*What is needed*:
Find the string "will" in the data, then copy every line where it is found.

*Excerpted records*:

------------------------------------------------------------------------

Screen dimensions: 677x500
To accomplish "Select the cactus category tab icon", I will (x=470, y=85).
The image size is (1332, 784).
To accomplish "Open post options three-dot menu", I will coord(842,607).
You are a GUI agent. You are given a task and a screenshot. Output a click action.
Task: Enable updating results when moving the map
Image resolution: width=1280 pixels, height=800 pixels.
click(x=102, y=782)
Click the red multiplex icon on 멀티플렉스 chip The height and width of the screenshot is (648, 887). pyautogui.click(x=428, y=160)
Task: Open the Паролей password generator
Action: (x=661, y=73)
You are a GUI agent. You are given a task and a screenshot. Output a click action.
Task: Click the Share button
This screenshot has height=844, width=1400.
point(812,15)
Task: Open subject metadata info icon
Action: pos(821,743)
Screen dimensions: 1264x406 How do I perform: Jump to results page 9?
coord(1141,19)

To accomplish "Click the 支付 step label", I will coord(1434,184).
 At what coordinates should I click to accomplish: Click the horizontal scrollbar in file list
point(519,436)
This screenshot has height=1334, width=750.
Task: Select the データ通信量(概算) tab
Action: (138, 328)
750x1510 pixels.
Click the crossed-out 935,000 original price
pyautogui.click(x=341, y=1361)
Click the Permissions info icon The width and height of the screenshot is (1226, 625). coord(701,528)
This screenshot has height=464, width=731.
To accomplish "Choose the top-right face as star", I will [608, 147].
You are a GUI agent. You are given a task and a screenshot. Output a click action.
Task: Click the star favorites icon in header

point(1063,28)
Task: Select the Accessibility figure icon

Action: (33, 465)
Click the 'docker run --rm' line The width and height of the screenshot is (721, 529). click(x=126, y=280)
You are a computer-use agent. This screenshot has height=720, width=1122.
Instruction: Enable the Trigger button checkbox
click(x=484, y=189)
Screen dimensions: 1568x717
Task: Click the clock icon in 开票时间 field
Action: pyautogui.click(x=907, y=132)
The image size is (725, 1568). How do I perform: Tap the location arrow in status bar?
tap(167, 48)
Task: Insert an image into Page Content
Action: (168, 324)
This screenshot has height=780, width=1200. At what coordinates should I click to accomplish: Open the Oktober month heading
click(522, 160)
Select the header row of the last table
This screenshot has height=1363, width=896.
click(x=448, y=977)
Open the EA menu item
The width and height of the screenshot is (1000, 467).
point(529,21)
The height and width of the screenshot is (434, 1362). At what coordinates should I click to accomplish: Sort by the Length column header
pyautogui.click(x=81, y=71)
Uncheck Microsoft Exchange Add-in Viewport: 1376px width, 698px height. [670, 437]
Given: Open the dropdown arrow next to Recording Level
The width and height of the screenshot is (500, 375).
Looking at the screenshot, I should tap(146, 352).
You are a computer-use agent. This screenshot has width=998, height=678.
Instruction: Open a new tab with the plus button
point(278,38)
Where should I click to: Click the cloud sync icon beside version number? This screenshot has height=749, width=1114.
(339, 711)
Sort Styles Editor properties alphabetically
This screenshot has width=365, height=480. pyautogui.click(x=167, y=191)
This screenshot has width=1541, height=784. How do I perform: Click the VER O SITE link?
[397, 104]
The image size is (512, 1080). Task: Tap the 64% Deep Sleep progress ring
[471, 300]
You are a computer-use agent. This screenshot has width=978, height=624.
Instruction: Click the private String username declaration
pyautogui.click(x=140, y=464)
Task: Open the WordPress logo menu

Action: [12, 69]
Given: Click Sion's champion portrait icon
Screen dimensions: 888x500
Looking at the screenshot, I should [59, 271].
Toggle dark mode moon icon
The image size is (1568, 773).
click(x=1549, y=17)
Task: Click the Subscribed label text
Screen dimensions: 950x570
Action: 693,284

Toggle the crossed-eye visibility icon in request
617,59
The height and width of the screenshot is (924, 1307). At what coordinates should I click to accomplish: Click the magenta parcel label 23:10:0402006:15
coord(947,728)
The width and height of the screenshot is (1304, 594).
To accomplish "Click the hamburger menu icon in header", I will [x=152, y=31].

------------------------------------------------------------------------

*Output*:
To accomplish "Select the cactus category tab icon", I will (x=470, y=85).
To accomplish "Open post options three-dot menu", I will coord(842,607).
To accomplish "Click the 支付 step label", I will coord(1434,184).
To accomplish "Choose the top-right face as star", I will [608, 147].
To accomplish "Click the hamburger menu icon in header", I will [x=152, y=31].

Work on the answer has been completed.